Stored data
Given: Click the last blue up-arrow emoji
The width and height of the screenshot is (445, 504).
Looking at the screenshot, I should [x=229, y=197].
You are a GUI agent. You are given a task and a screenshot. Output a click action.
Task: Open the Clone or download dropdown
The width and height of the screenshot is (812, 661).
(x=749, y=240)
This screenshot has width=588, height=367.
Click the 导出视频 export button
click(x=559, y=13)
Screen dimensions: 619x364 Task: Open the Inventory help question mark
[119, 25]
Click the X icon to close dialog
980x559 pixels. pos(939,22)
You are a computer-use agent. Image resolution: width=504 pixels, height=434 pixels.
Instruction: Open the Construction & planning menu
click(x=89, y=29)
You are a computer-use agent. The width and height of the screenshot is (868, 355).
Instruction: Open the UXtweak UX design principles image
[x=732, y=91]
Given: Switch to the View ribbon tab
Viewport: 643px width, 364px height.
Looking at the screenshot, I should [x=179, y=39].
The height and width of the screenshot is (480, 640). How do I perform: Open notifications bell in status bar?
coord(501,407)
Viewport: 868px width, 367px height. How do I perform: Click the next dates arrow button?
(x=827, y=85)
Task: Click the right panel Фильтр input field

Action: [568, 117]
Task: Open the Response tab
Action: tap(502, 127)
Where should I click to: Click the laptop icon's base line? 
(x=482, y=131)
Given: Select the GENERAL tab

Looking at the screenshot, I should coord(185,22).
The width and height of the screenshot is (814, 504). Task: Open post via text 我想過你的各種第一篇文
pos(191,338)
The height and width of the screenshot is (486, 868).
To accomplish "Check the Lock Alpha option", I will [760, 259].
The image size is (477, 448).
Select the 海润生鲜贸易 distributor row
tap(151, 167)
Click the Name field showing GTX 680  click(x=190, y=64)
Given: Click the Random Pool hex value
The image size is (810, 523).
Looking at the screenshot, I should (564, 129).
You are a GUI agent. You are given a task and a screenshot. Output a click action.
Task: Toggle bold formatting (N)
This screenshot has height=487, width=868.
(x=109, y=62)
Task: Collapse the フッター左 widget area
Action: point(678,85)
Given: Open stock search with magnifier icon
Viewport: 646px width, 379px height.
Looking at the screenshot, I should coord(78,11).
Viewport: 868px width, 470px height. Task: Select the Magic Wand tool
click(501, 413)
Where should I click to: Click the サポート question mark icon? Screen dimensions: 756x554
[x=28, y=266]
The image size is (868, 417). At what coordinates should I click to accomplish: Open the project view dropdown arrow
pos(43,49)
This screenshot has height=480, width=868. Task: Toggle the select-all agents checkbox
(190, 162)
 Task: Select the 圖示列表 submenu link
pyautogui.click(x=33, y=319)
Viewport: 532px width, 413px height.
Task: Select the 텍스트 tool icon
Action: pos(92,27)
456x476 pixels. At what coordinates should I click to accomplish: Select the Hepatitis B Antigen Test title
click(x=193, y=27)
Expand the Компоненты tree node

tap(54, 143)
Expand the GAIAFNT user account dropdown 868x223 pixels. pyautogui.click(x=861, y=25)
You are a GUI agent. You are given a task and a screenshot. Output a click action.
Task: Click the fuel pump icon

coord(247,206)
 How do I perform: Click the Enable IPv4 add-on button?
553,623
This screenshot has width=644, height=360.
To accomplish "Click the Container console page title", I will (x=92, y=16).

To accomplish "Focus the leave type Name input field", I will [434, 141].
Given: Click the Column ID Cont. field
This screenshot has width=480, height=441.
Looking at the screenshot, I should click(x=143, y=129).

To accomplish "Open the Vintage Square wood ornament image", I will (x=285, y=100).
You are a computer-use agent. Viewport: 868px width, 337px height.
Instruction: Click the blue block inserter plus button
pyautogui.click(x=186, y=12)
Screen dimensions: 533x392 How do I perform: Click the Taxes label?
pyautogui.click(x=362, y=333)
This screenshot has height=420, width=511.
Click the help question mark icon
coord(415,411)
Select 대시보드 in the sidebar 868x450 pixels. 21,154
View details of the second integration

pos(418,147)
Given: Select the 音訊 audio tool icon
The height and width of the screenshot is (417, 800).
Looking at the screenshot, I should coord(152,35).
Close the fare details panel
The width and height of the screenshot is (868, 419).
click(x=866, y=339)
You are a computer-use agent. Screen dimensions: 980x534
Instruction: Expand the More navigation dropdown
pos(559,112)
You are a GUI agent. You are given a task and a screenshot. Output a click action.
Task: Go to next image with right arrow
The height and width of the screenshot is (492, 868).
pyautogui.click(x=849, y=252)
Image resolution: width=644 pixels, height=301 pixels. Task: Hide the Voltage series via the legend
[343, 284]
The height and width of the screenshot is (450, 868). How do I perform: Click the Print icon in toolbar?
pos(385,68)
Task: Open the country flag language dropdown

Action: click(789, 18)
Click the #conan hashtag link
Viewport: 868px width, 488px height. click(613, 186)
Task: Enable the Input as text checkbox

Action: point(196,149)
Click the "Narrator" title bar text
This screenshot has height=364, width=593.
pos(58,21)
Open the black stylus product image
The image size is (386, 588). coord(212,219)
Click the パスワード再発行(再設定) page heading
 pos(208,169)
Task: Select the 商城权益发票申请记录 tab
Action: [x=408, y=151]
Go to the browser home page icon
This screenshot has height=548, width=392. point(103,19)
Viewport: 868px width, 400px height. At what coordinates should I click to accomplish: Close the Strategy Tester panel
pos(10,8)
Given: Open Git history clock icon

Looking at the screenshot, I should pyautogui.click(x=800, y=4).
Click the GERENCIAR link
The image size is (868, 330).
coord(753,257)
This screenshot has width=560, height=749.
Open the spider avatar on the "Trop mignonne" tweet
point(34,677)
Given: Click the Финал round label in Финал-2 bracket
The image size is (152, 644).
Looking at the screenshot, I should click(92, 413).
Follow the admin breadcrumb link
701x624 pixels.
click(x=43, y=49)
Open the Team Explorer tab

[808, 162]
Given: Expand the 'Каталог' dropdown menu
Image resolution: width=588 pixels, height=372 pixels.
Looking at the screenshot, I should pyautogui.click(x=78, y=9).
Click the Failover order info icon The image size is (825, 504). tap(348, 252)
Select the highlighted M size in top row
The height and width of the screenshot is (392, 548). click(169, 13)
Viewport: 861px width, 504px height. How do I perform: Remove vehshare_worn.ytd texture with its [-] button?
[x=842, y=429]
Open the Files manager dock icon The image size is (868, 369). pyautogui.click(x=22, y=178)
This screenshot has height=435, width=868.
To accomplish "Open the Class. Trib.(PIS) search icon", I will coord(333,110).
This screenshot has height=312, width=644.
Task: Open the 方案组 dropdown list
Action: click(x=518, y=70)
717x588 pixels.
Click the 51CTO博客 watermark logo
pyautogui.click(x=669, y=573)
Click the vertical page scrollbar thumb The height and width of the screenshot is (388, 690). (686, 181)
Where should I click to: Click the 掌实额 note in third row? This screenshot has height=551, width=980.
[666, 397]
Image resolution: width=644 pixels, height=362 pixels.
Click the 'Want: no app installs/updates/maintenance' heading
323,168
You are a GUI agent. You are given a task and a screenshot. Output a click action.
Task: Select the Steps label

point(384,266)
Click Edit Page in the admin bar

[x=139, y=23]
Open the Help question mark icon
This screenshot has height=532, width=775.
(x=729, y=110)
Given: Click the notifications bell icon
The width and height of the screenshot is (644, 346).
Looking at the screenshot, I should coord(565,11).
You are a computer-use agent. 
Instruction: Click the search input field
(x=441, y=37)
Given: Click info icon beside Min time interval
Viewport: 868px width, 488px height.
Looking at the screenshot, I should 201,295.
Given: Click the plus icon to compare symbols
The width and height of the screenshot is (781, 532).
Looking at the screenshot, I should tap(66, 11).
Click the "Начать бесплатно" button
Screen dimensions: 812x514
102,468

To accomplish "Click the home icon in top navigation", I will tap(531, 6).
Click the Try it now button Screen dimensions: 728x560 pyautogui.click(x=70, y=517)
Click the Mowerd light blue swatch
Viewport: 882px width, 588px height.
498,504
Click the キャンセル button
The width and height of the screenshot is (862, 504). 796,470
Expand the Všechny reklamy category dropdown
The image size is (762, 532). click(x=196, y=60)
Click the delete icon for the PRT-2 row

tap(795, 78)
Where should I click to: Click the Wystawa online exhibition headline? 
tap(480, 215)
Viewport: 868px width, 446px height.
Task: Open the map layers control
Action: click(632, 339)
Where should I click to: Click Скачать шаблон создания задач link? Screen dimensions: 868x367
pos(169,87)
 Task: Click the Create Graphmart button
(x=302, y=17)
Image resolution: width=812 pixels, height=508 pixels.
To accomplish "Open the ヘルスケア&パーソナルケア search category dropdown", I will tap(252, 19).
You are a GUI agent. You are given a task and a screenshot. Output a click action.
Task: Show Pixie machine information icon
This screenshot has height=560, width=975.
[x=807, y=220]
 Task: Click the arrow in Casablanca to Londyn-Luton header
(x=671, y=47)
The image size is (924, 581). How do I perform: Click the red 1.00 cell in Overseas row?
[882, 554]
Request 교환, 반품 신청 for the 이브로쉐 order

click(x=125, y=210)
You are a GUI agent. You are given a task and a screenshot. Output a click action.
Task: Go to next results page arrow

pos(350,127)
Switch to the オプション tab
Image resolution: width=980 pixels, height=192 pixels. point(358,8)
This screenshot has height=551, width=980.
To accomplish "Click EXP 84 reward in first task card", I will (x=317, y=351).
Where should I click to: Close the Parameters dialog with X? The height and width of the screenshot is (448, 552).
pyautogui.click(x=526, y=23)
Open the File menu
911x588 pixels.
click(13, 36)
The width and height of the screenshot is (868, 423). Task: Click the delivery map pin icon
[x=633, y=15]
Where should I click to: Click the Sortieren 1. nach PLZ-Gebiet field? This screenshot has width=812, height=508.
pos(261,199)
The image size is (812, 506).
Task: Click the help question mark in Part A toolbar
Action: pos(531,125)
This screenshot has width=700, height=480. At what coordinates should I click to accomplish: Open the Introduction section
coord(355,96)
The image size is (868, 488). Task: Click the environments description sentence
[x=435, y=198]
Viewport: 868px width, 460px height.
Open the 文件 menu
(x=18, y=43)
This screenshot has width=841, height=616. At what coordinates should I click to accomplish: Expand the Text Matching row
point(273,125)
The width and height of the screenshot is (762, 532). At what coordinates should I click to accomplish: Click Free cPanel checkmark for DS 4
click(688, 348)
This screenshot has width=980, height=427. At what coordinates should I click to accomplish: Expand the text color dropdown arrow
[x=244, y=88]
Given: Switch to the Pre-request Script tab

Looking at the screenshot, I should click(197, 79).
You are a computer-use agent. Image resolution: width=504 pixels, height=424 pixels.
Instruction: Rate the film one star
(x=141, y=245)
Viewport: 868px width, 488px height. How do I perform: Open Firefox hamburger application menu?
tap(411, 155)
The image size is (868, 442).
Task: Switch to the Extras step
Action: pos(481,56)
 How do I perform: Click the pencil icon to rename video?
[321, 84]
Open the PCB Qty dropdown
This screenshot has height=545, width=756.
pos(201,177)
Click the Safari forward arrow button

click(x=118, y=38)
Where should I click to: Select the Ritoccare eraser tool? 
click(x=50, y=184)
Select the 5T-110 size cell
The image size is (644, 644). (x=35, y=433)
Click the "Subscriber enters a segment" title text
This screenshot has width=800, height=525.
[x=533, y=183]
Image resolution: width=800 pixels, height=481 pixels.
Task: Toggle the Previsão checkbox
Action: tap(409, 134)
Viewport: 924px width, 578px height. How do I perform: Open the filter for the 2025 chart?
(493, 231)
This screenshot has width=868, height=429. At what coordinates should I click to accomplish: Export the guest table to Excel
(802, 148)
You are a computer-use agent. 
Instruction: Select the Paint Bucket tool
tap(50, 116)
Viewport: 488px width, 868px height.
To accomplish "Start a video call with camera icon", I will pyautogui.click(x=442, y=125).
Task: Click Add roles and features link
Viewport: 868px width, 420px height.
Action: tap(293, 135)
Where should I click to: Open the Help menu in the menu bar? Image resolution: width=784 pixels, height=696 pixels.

* WHAT TO DO
Say the number of lines in the records above that include the string "computer", and no more.

* ANSWER AREA
7